Rumor had that Damien had been making enemies left and right, was penurious with his money, and thought no boudoir beyond his reach, including that of the mayor’s wife.
Rosa left Marguerite completely behind and sailed furiously, the wind rushing through her black hair, her wispy red sheath neither gown nor shift but more an extension of her long narrow body. She could see the gas lamps illuminating the house, the doors of its upper galleries open to allow the breeze entrance. Its white pillars stood in the shadows, racing right and left, wooden balustrades in between, an impressive structure in defiance of the soft ground on which it was built.
There was nothing in the yard. Fury ripped through her exuberant mood with the force of a cyclone. There were no lamps lit along the drive, no food, no clothes, no giggling partygoers watching from the front porch. There was nothing.
Hitting the ground with more force than was required, she sank three feet into the soft soil and stepped out in a haze of anger. The rumors were true. Damien du Bourg was not the man his father had been.
He was also standing in front of her.
Leaning on a pillar at the top of the stairs, he watched her as he smoked a cigar, pulling on it tightly before blowing out a wreath of pungent smoke. He was attractive in a way few men could claim. Rosa studied the strength of his jaw, the long cheekbones, and the haughty tilt of his head. His sandy blond hair was pulled back in a short queue, white loose shirt open at the chest, revealing a breadth of shoulders that caused her to shiver in feminine excitement. He wore no jacket, but had tight-fitting suede breeches that showed his thighs were as muscular as his arms, and his fawn-colored top boots were expensive, though well worn.
He held a flask in his other hand, which he put to his lips and drank deeply from.
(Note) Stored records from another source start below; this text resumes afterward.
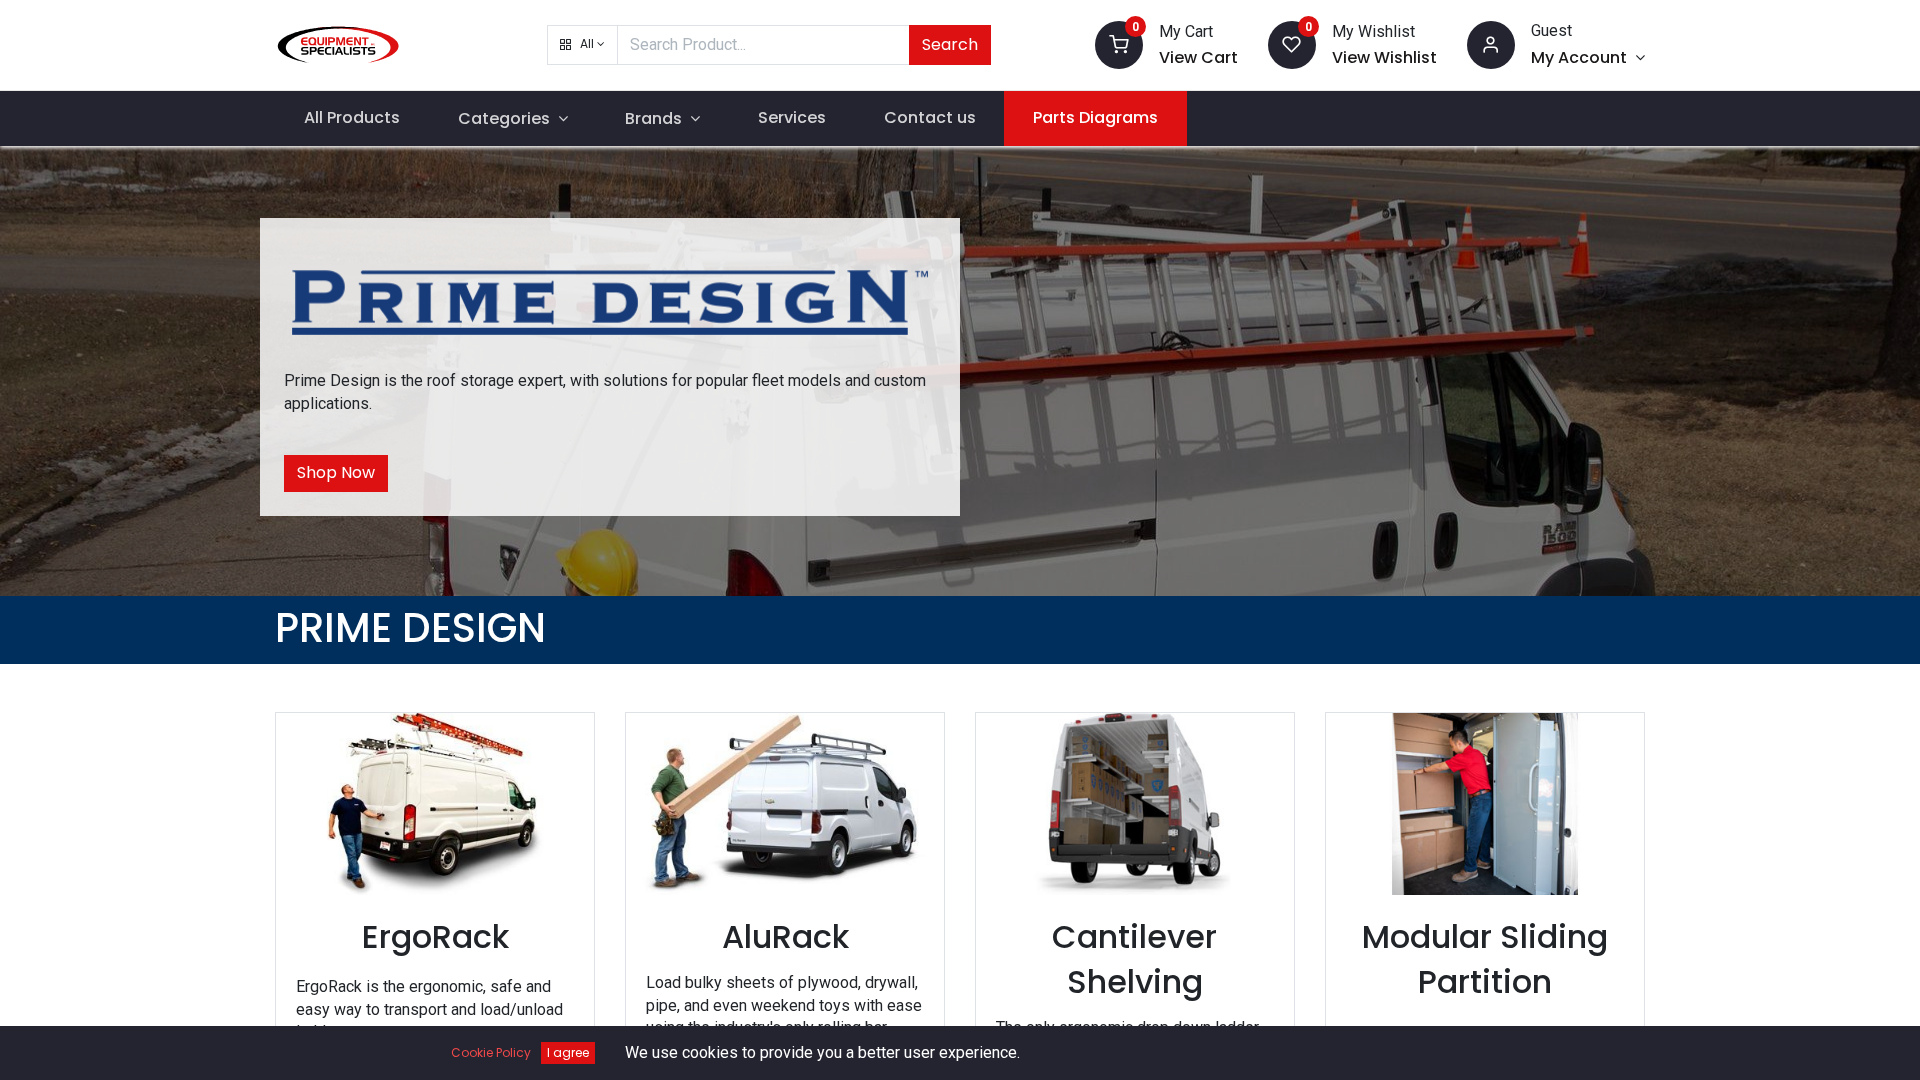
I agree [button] (568, 1052)
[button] (582, 45)
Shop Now (336, 472)
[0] (1119, 43)
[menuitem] (352, 118)
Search (950, 44)
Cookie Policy (491, 1052)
His expression was arrogant, rich green eyes drinking her in as his lips did the liquor.
“Do you know who I am?” Her anger returned tenfold at his bold, sweeping assessment of her.
“Since you have just stepped out of a three-foot hole, I imagine I do.”
His nonchalance was creating a maelstrom inside her, pushing and bubbling and popping. “Where is my food then?”
“I don’t have any for you.”
Her anger boiled over, and before she could stop herself her fingers had spasmed, causing a crack of lightning to flash above their heads and a torrential rain to pour down, flattening her hair to her head and soaking into her dress.
“That wasn’t very smart.” He stood dryly under his porch roof, the corner of his mouth twitching upward. “All you did was make yourself wet.”
Rosa blinked to clear the water from her eyes and frowned at him. “I want some venison or duck before I’ll leave.”
His foot propped up the column and he took another swig. “You come here and eat my food, and what do I get in return?”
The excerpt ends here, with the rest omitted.